В пятницу тринадцатого числа, несчастливое число, ездил Долгушин в Москву по делу. Собственно, «дело» было предлогом поездки. «Делом» было повидать Николая Васильевича Верещагина, который, как Долгушин знал от Дмоховского, в этот день должен был быть в Москве, и напомнить ему о его долге Дмоховскому, сотне рублей, невыплаченной части вознаграждения за привезенные Дмоховским из-за границы сведения о способах холодной штамповки жести, сделать это собирался сам Дмоховский, об этом говорили в последний его приезд в Сареево, но Долгушину непременно нужно было съездить в Москву, и он взял на себя переговоры с Верещагиным.

Ему страстно, мучительно хотелось повидать своих. Желание это было нестерпимо, терзало его с того самого дня, как увез их Дмоховский с дачи, да все не было основательного повода оставить типографию и уехать. Когда Аграфена и Сашок были рядом, он мог не думать о них, мог не замечать их, даже тяготился ими, они отвлекали его от дела. Стоило им уехать — и затосковал. Особенно не хватало ему сына. Хотелось прижать его к себе, вдохнуть в себя родной запах, коснуться щекой его щеки. Все эти дни каждую ночь ему снилось, как он играл с сыном и все прижимал его к себе, прижимал, с этим просыпался и до слез делалось обидно, что это лишь сон. Права была Аграфена, упрекая его в том, что он в последнее время не занимался сыном, слишком увлекся делом, не читал ему ничего, бросил рассказывать, не досказав, сказку о паровой тележке. Конечно, надо было бы больше отдавать ему времени. Да откуда было его взять?

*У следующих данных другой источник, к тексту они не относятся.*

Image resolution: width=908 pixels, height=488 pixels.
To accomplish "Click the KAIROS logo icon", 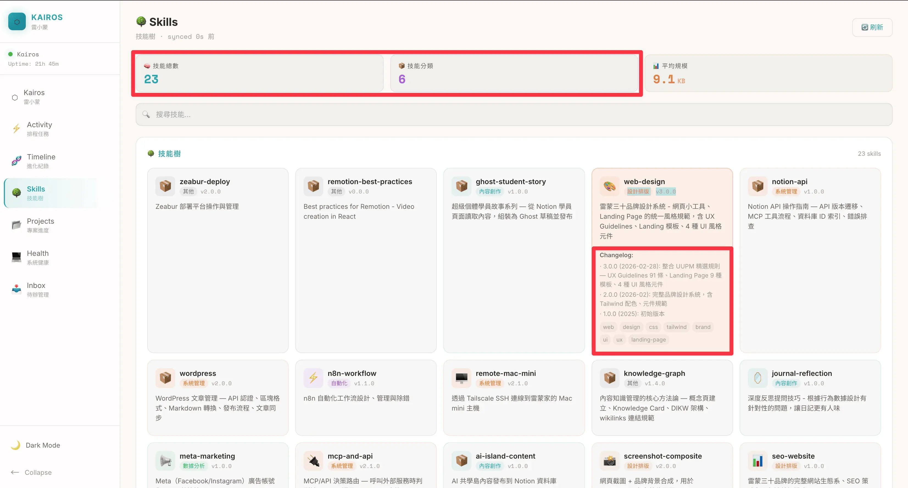I will (x=17, y=22).
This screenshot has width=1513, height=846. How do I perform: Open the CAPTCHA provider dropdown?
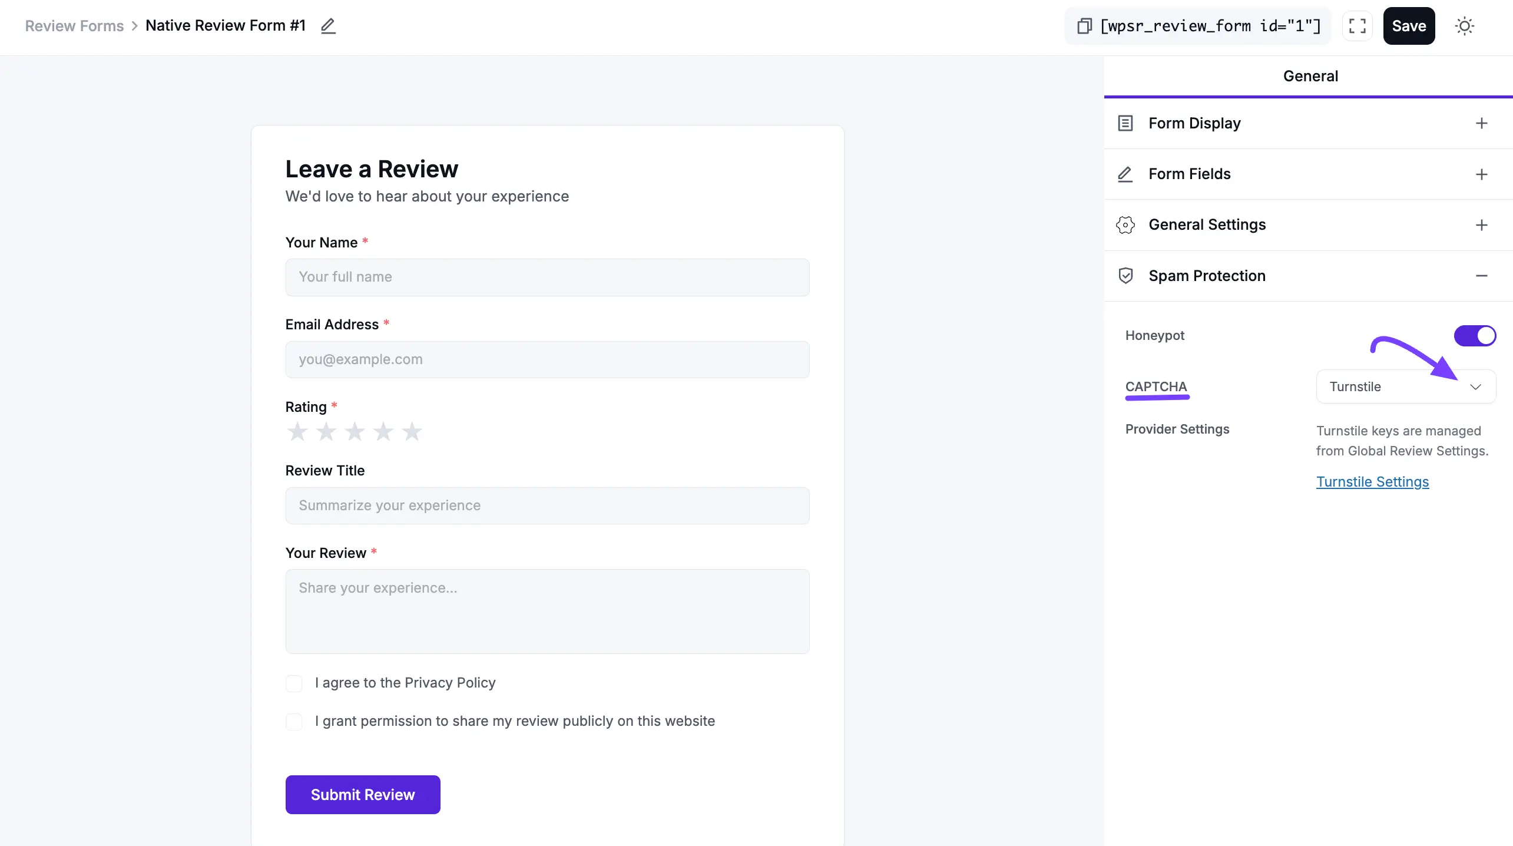click(x=1405, y=386)
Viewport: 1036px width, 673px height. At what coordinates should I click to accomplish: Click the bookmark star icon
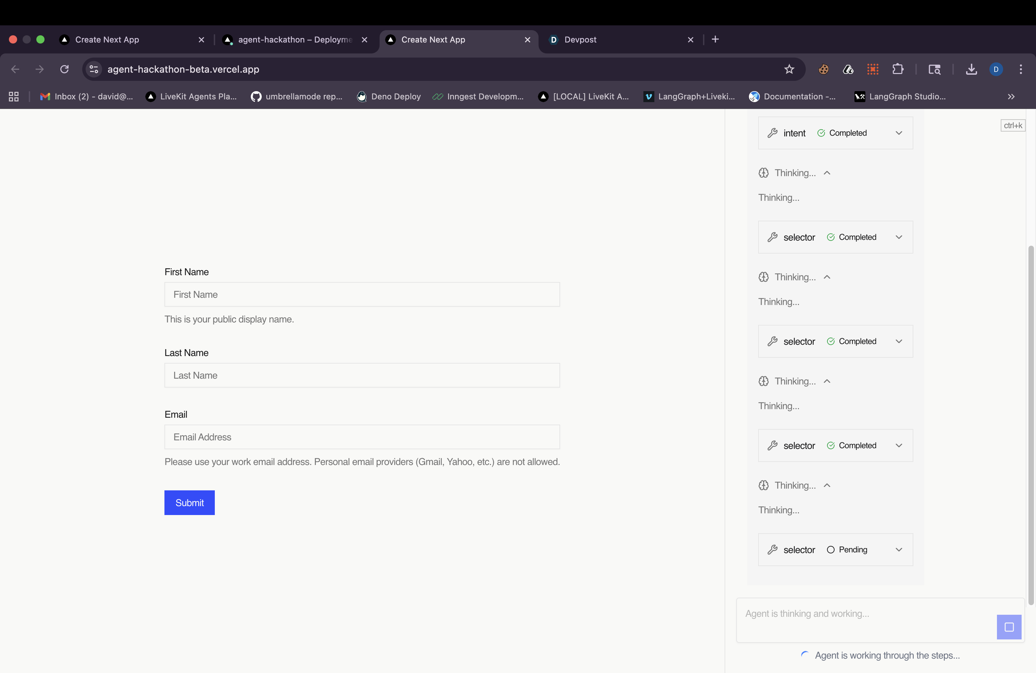coord(789,69)
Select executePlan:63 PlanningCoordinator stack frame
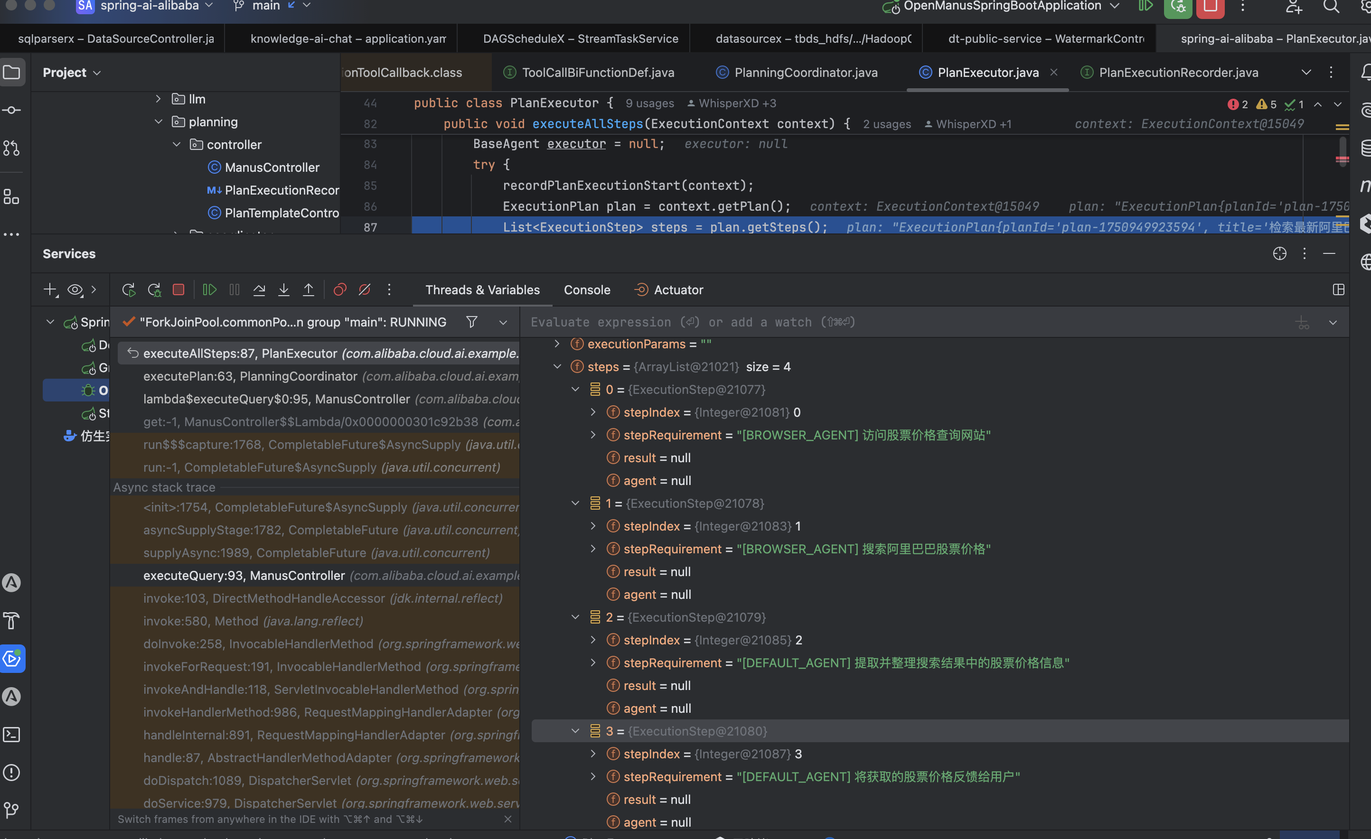Image resolution: width=1371 pixels, height=839 pixels. pos(250,376)
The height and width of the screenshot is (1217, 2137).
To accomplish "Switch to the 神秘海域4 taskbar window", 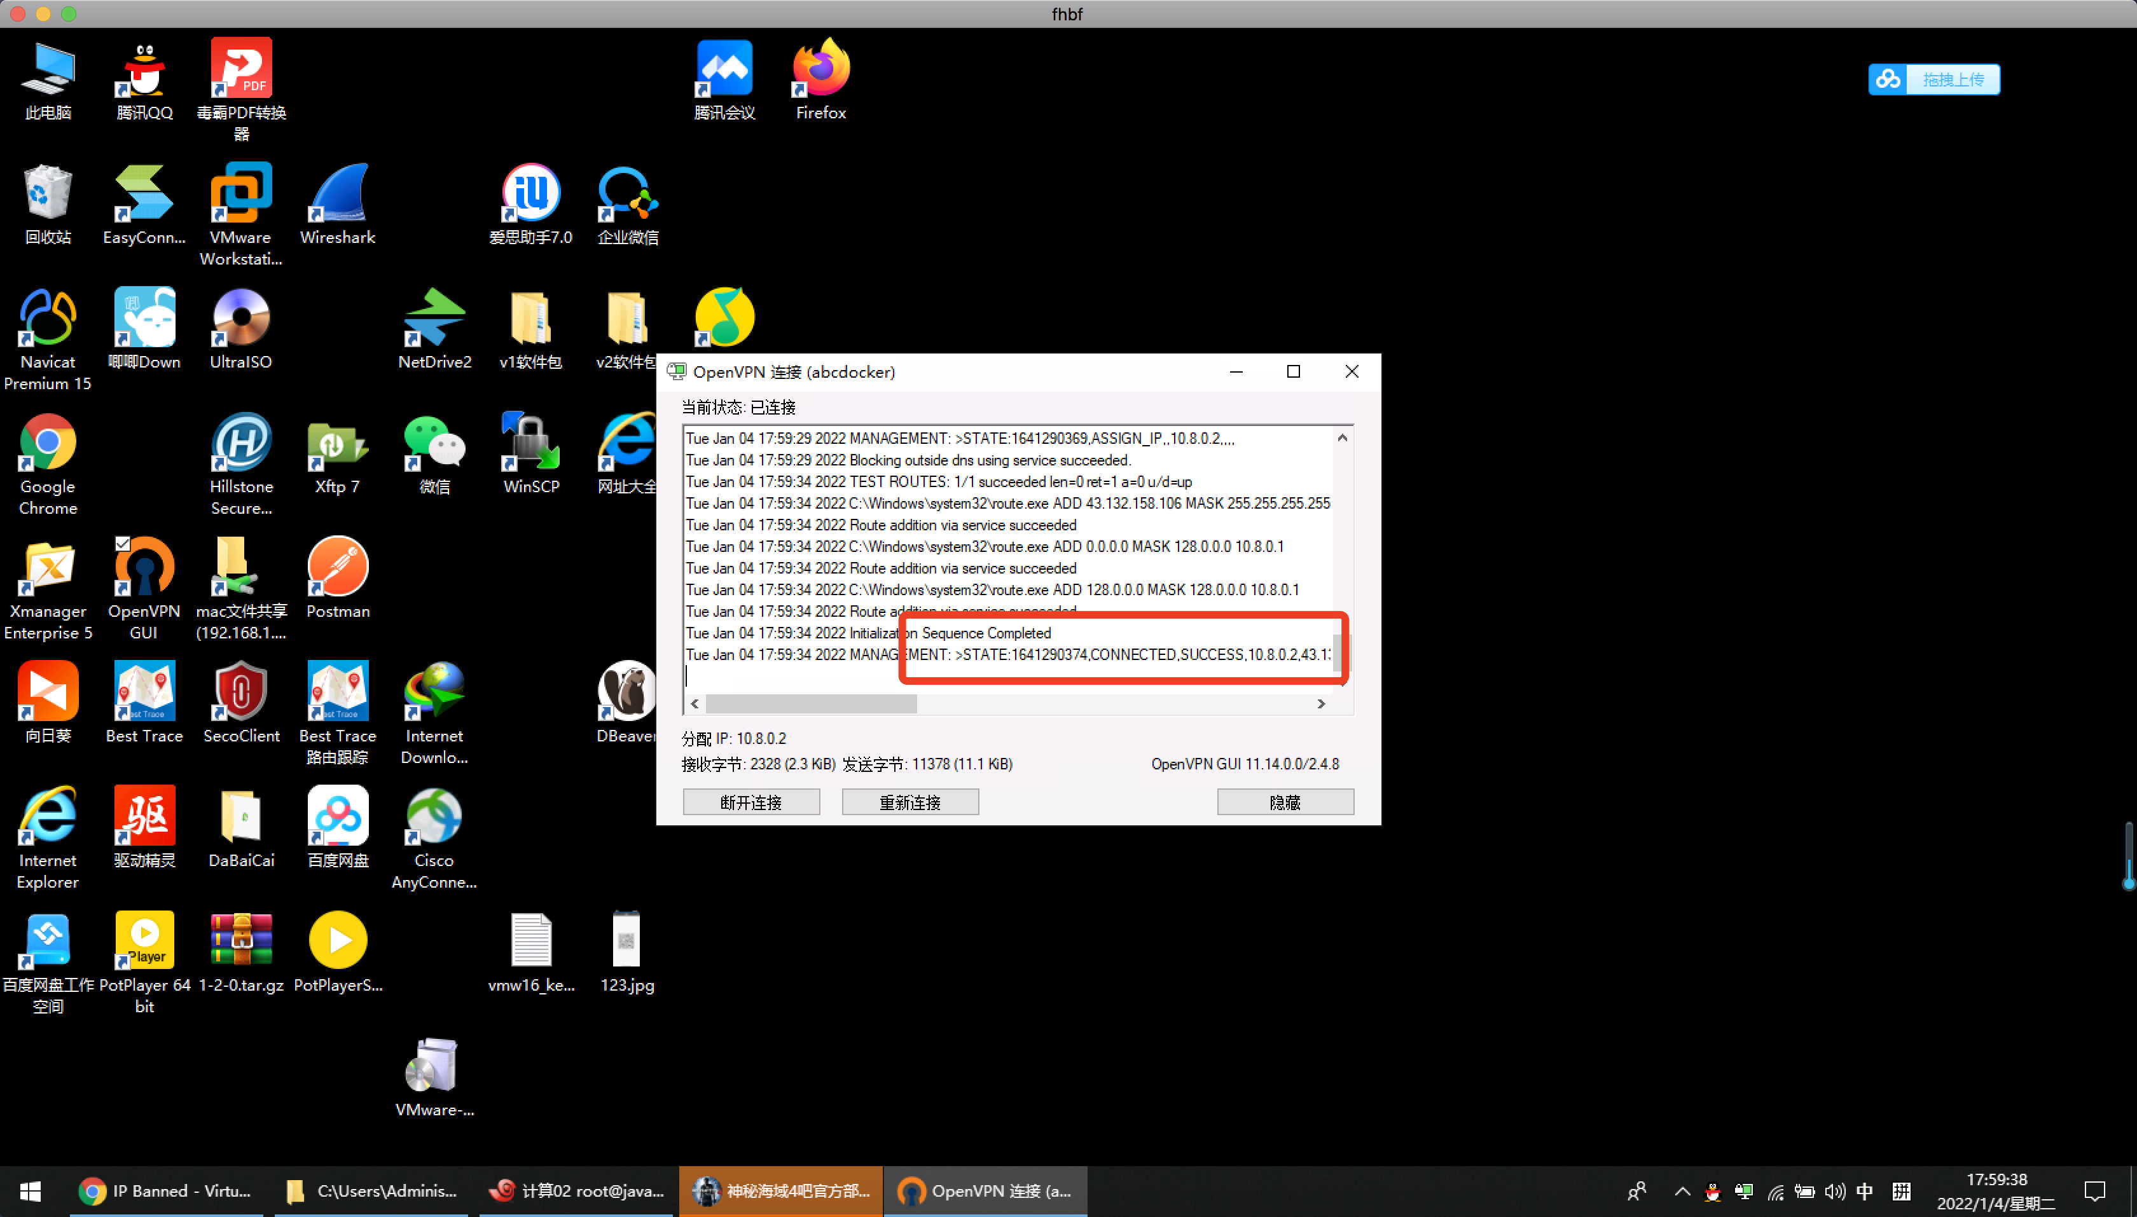I will (779, 1191).
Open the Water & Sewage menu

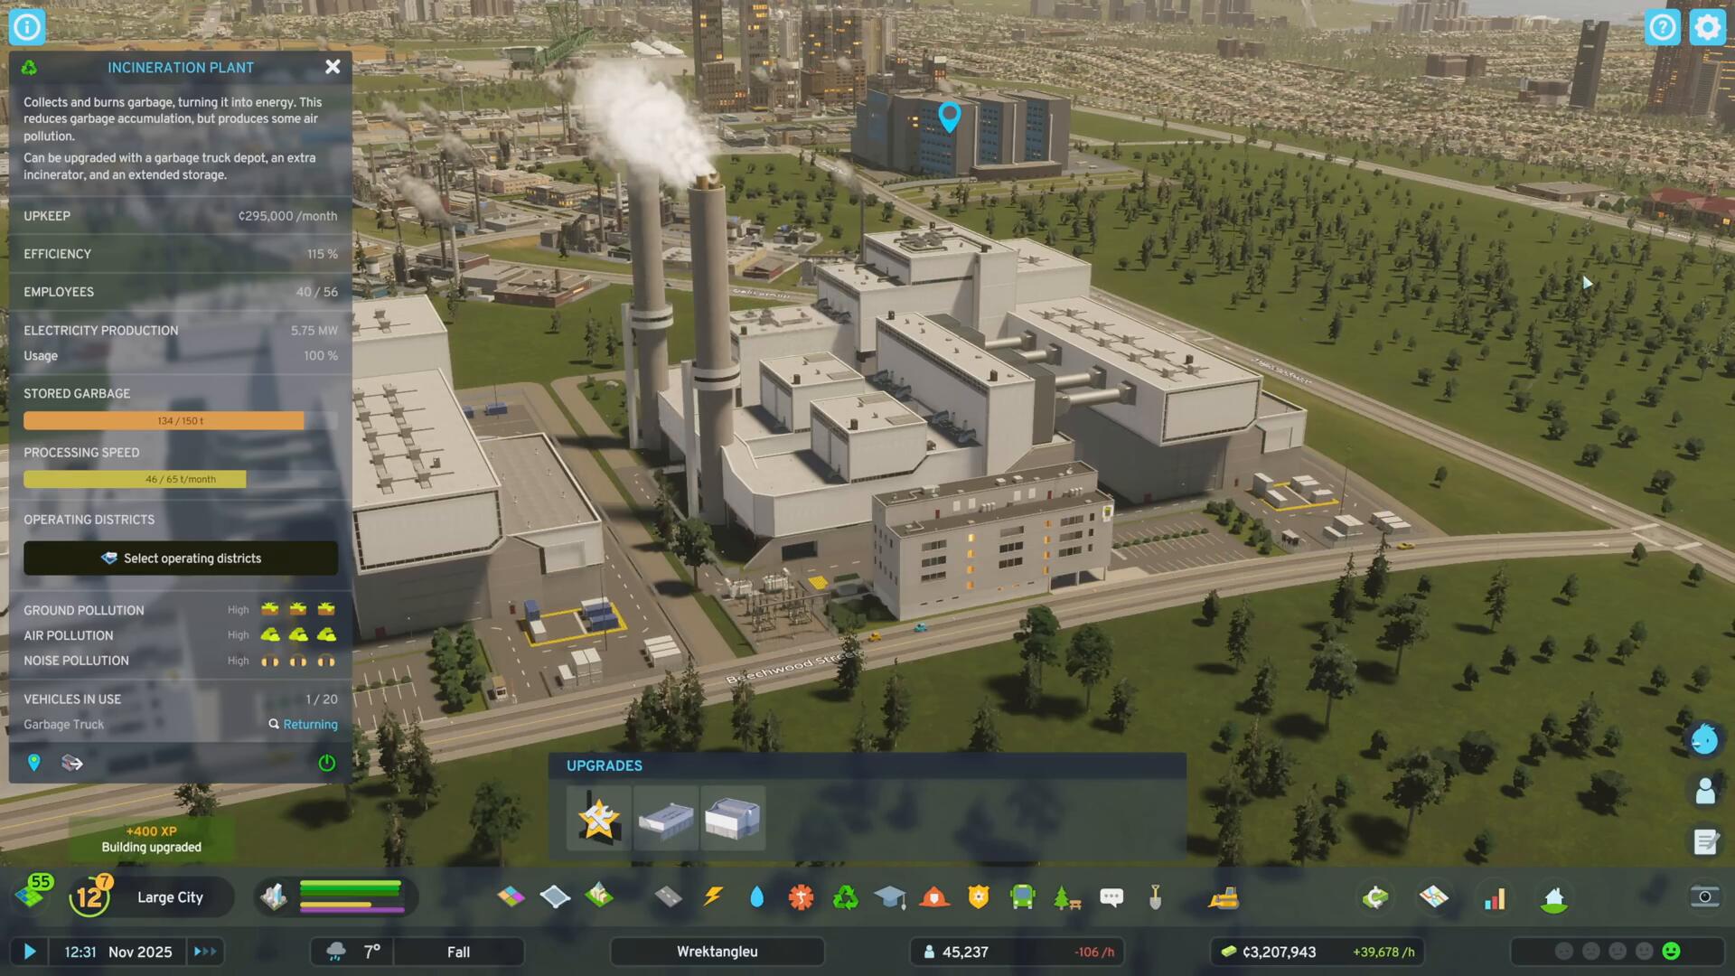[x=756, y=897]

Поехал в Москву верхом, меринок шел мелкой рысью; пускал его в галоп, но конек быстро начинал задыхаться, спотыкался, приходилось опять переводить его на рысь. Должно быть, в его дурном галопе и заключался изъян, из-за которого он был списан из строя.

Аграфена встретила спокойно, не удивилась, как будто ждала, на столе стоял горячий самовар, сразу же сели пить чай, Александр посадил сына к себе на колени, но мальчик тут же сполз на пол, перешел на другую сторону стола, к матери, молча смотрел на отца оттуда, из-за самовара.

— Ну как ты? — спросил Александр, подняв глаза на Аграфену.

— Ничего. Ищу место акушерки. Пока не нашла.

— А вы, Татьяна?

— Шью-с, — ответила Татьяна. — Вместе с Аграфеной Дмитриевной шьем белье для военного госпиталя, знакомые Аграфены Дмитриевны достали заказ.

— Кто это?

— Далецкие.

Увидел у окна раскрытую ножную машину Аграфены, привезенную из Петербурга еще весной, простоявшую с тех пор без надобности у Кирилла Курдаева. Теперь понадобилась.

Посидел час, легче стало. Прощаясь, сказал, что скоро снова приедет, будет теперь приезжать часто, и потому, что дела в Москве, и потому, что скучает по ним, не может без них. Она промолчала. И еще сказал, что о ней спрашивают в деревне, ее там ждут, надеются, что она вернется. Может быть, следует подумать об этом? Она и на это ничего не сказала. Обнял ее на прощание, прижал к себе, она не ответила на ласку, но и не оттолкнула.